ASSIGNMENT -
List each line of the data in which the string "click" appears.
+++ RECORDS FOR THE TASK +++
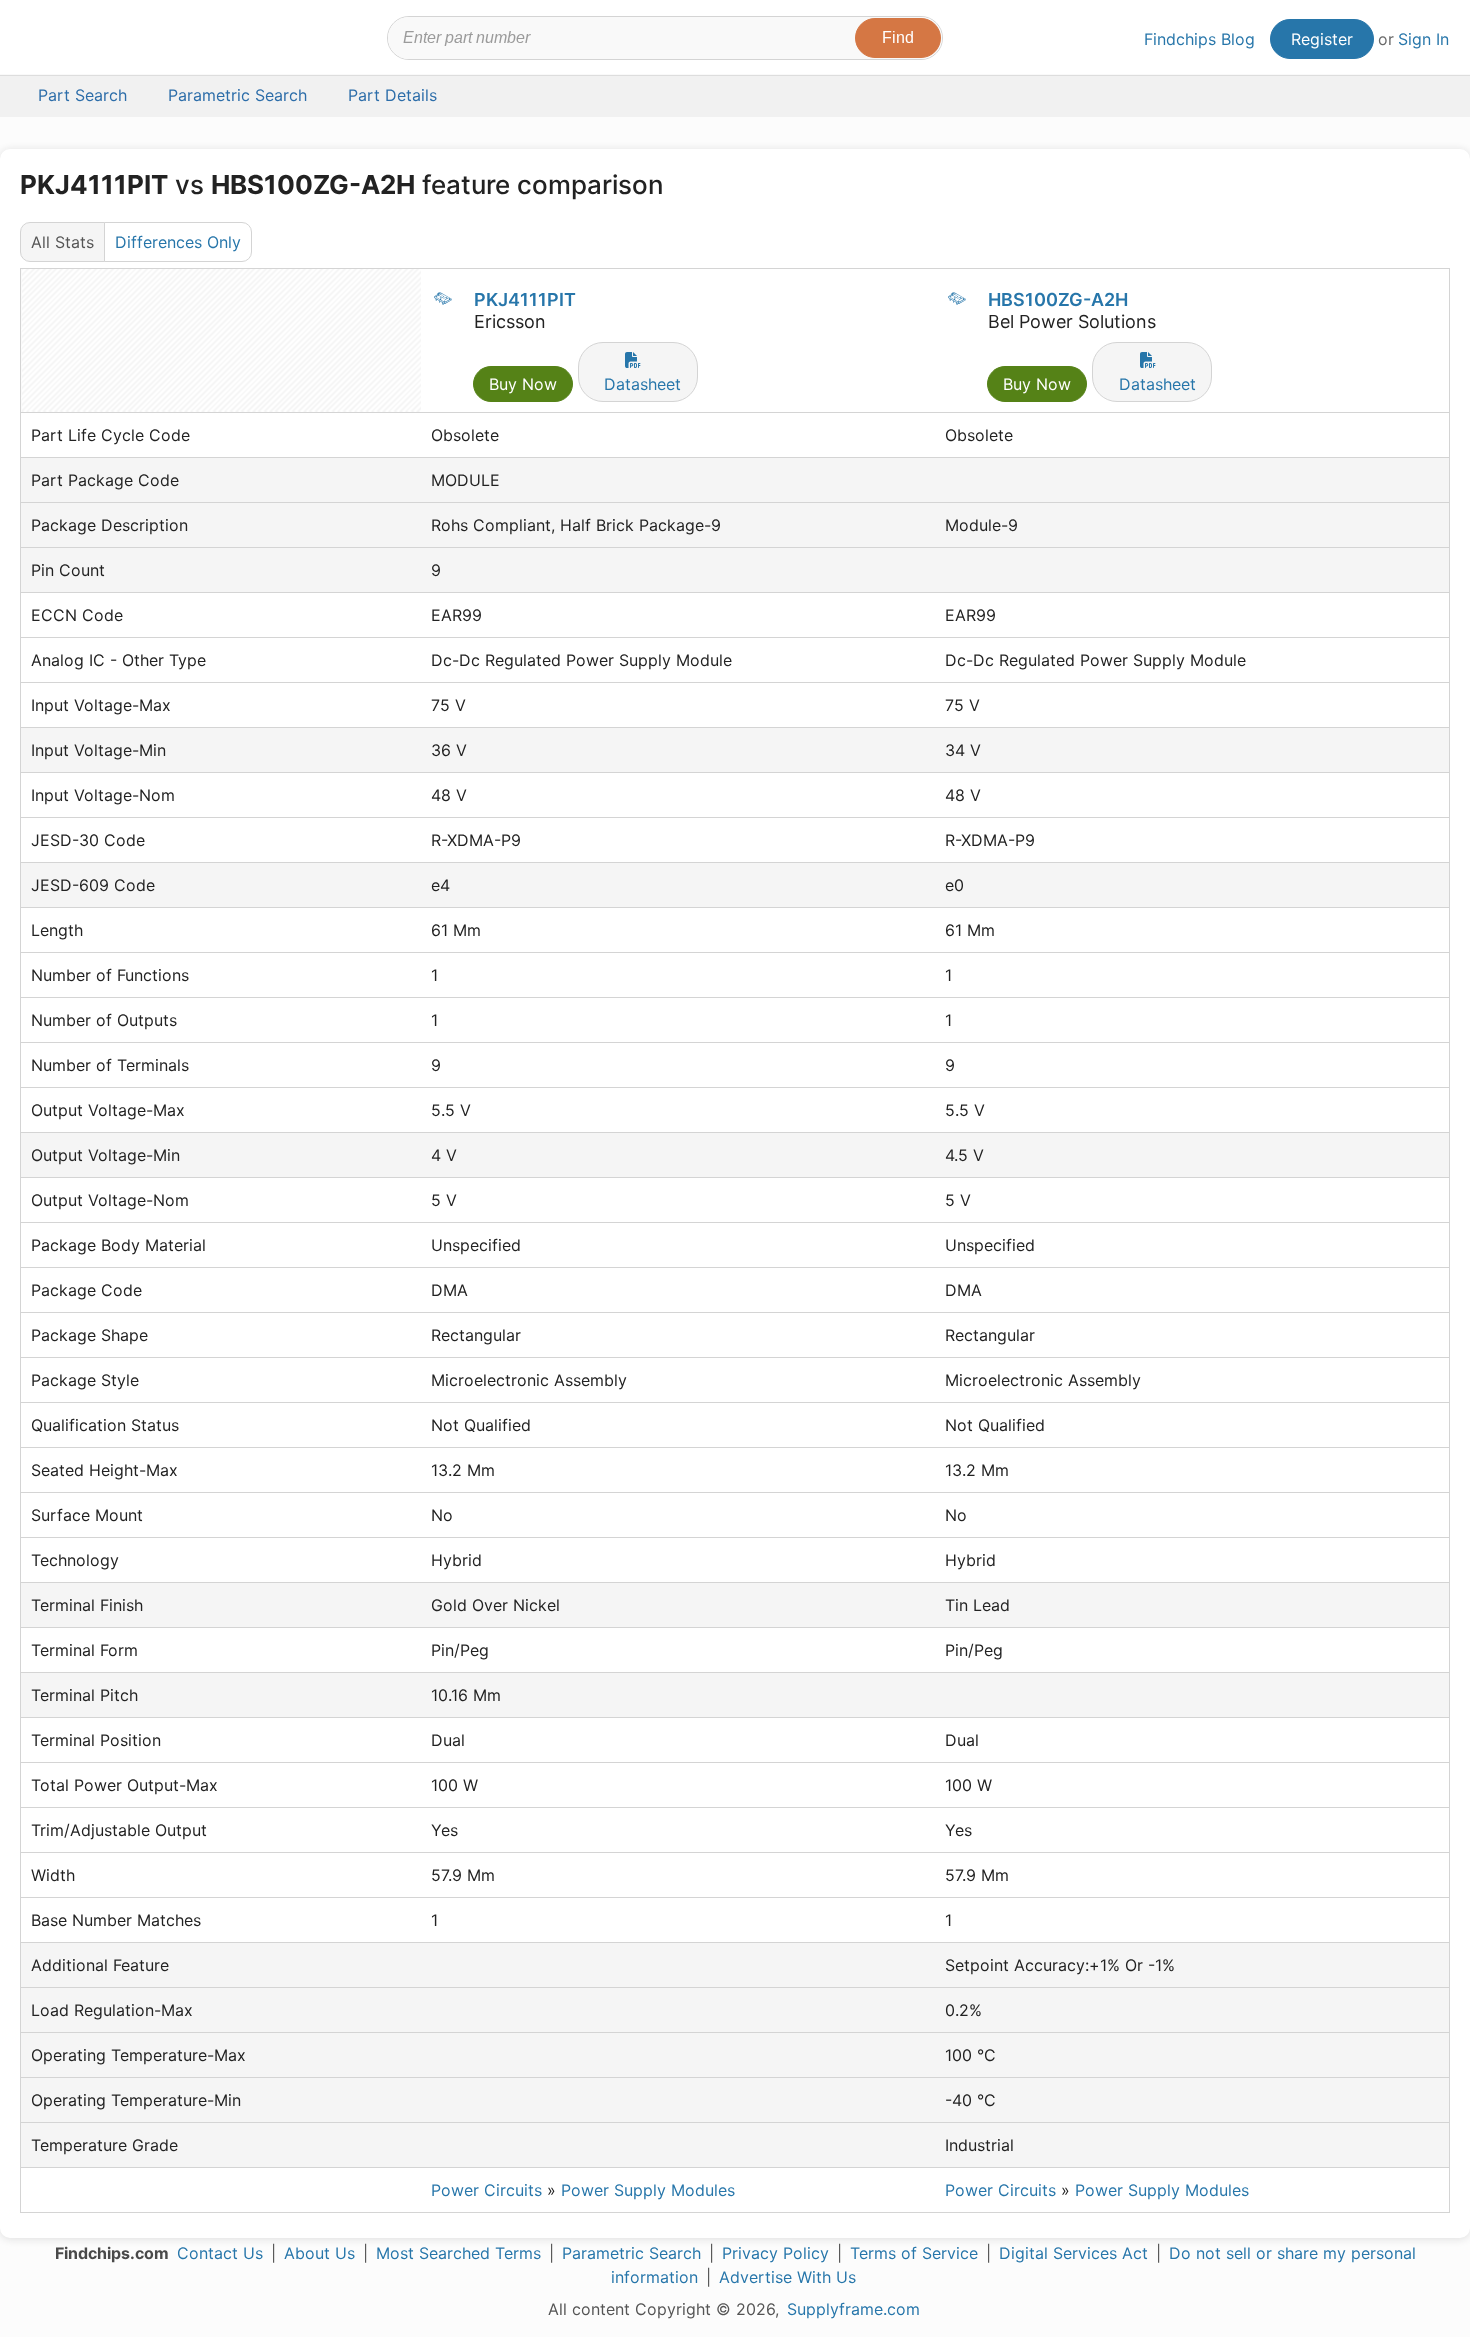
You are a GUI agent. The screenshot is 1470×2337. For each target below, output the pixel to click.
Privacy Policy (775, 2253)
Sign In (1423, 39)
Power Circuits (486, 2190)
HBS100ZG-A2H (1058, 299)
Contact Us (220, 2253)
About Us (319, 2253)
+++
+++ RECORDS FOR THE TASK +++
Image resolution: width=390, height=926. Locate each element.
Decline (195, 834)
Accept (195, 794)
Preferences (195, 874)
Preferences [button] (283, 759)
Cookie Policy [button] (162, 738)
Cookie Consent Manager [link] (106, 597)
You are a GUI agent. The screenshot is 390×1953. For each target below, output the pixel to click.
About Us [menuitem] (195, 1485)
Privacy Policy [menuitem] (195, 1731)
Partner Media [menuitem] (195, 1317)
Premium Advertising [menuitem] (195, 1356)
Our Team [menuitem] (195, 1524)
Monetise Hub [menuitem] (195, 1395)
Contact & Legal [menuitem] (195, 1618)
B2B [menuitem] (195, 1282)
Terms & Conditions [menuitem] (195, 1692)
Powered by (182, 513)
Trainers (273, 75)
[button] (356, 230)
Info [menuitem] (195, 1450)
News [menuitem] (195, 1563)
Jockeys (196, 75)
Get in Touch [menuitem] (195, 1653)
+++
ANSWER SPACE -
You are a GUI agent. The screenshot is 1470×2337. For each target below, output the pixel to click.
You are a GUI agent. The screenshot is 390×1953. For each target below, output the pixel to click.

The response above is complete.